*WORK ORDER:* All lines from the one with "Where should I click to: Click" to the end of the entries below must be written out exactly. Leave out any other line.

(Data entries)
────────────────────────────────────────

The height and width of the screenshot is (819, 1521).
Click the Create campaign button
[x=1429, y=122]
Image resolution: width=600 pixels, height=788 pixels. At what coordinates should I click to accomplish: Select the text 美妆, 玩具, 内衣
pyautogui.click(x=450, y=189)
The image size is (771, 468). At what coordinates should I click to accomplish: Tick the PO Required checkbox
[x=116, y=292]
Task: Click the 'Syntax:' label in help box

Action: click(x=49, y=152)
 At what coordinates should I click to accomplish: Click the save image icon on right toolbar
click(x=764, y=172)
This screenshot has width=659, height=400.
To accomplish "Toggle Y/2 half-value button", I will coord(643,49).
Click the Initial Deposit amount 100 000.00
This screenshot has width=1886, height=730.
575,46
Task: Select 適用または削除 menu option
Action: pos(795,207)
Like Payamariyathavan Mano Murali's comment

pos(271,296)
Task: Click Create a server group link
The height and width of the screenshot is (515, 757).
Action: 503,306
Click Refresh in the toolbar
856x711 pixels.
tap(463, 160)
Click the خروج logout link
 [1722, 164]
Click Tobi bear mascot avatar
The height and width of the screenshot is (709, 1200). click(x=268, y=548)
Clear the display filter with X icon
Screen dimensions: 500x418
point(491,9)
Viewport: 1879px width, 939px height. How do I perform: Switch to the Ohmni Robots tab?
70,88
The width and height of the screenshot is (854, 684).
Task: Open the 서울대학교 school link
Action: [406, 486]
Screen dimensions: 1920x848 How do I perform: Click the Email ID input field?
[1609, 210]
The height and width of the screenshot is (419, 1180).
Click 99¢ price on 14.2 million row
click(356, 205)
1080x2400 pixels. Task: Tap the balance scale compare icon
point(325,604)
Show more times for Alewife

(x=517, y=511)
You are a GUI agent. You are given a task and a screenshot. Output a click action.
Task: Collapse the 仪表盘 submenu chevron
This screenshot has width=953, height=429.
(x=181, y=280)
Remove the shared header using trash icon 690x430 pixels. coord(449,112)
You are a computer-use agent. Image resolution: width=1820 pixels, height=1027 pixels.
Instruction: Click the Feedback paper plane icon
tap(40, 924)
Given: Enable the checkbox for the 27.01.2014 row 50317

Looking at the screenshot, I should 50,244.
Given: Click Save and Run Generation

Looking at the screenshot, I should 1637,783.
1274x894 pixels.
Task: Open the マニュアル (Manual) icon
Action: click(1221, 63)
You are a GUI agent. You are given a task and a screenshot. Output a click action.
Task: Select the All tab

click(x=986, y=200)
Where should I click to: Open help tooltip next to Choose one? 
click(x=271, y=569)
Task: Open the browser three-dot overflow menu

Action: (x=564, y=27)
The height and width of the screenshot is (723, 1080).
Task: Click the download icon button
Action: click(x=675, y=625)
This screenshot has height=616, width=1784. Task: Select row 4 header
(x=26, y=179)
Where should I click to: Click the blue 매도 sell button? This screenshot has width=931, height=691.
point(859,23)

────────────────────────────────────────

*SOLVED PROBLEM:*
Where should I click to: Click the blue 매도 sell button? This screenshot has width=931, height=691.
point(859,23)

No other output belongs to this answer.